SLAM!Sports
February 19, 2006
Little neighbourly advice
Canmore residents Grandi and Ference train together and swap tips and tricks
By ERIC FRANCIS, TEAM SUN

SESTRIERE, Italy -- Whether it's hopping from rock to rock on dry riverbeds or walking up handrails, Thomas Grandi's training regimen has long involved techniques few others employ.

It also involves good friend, Canmore neighbour and NHLer Andrew Ference.

"He came up with some pretty cool stuff from some of his European coaches," said the Calgary Flames defenceman of Canada's top slalom skier.

"Thomas and I just started riding bikes together, doing the mountain biking thing and a lot of our training was similar, so we kind of borrowed stuff from one another and got to be really good buddies. He's been around a long time and training forever, like

I have. It gets a little stale after a while so we were both open to new ideas."

After meeting Grandi's wife and Olympic medallist Sara Renner at Canmore's Nordic training facility ("when I said I played hockey, she thought I was one of the Canmore Eagles," explains Ference. "I said, 'No I'm a little better than that' "), the two became fast friends and workout partners in search of diversity. So, for the last four years, they've headed into Canmore's crags and canyons to equip themselves for the rigours of their respective sports.

"When Andrew and I met, right away there was a connection as physically we're not the prototypes for our sports. But both have a desire and passion to reach the top no matter what," said the 5-ft. 10-in. Grandi, a legitimate medal contender in tomorrow's giant slalom.

"I think it shows in the way we train."

Slated to race in his fourth Olympic giant slalom, Grandi is well aware the Sises course is highly technical and demands racers are in peak physical condition -- something for which the 33-year-old is primed.

"We really have the same mentality for almost everything," said the diminutive Ference, who visited Grandi in Kitzbuhel, Austria, for a race last season and called it the best sporting event he'd ever seen.

"He's a smaller guy and he's where he's at because of his work ethic and drive, not just because of God's natural gifts.

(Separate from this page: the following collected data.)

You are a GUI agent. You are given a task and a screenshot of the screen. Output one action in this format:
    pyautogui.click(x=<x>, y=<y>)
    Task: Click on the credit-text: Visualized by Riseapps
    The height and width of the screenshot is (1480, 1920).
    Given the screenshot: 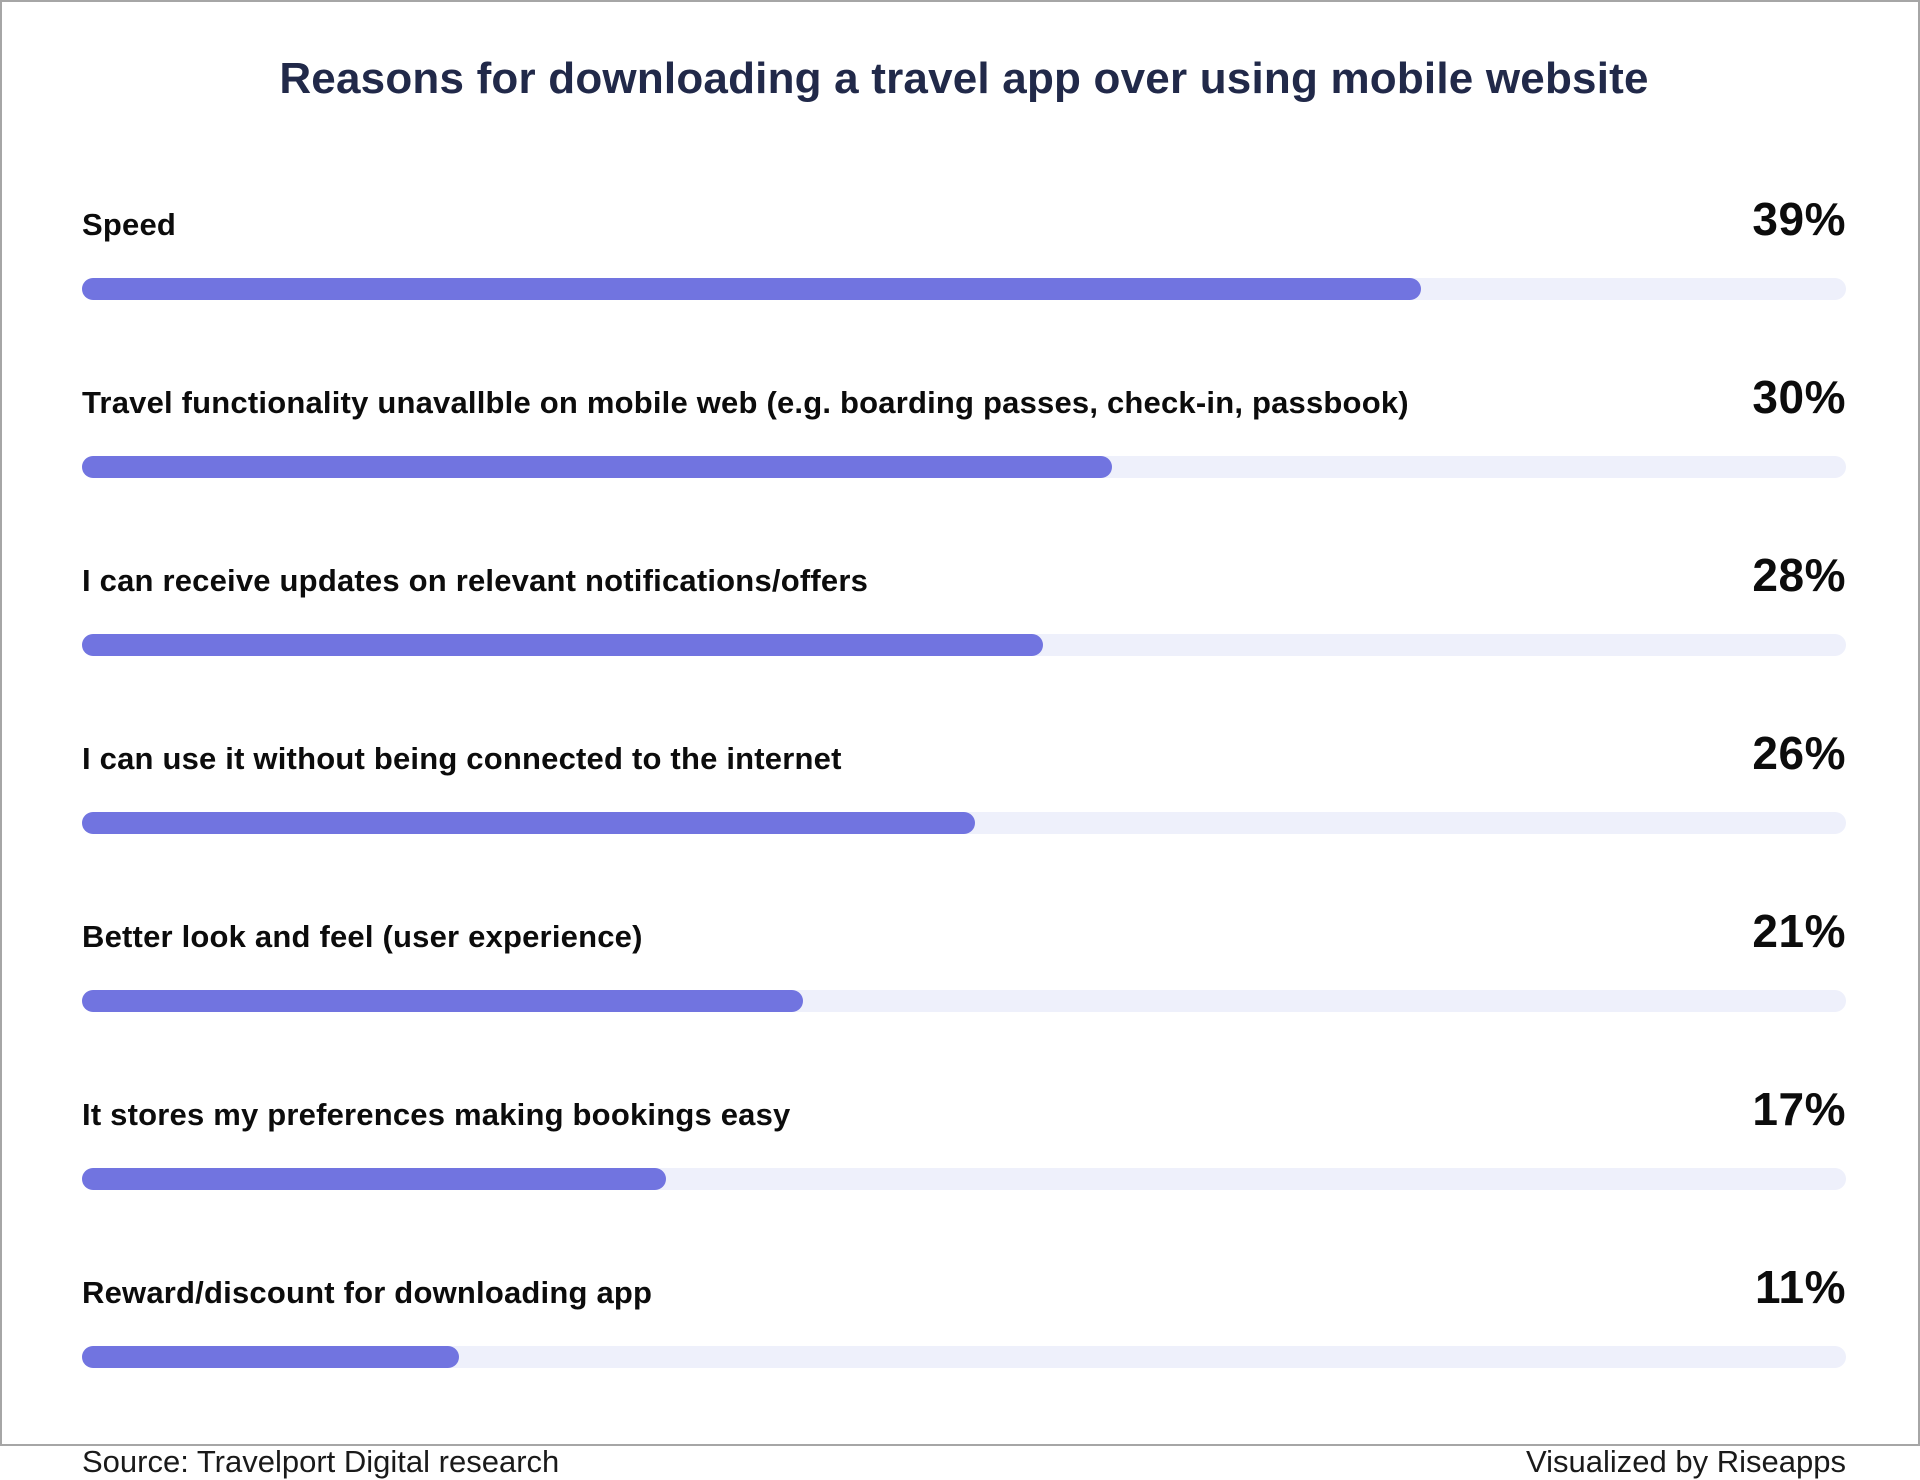 What is the action you would take?
    pyautogui.click(x=1686, y=1462)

He's had to work for everything. Along the same lines, if I don't work like that in the summer, then I don't have a job."

Supplementing their weight training with activities occasionally made up at the spur of the moment, the two often find themselves sprinting or cycling head- to-head up mountains or winding roads.

"The nice thing is we're at the same level, although he's better at endurance than

I am," said Ference, smiling.

"On the bike, I've got him for the first

45 minutes but he gets me in the end."

After years of unrealized potential, Grandi broke through last season with back-to-back World Cup victories that helped kickstart his wife's success at the world championships.

Arriving in the Athlete's Village yesterday after training an hour away, Grandi, a native of Bolzano, Italy, (400 km away), enters tomorrow's race ranked eighth and hoping to feed off his wife's

cross-country silver won last week.

"Training is one thing but a lot of it is up here," said Ference, tapping his skull.

"He's made a lot of big steps in the last year with winning and just having the confidence to believe he can."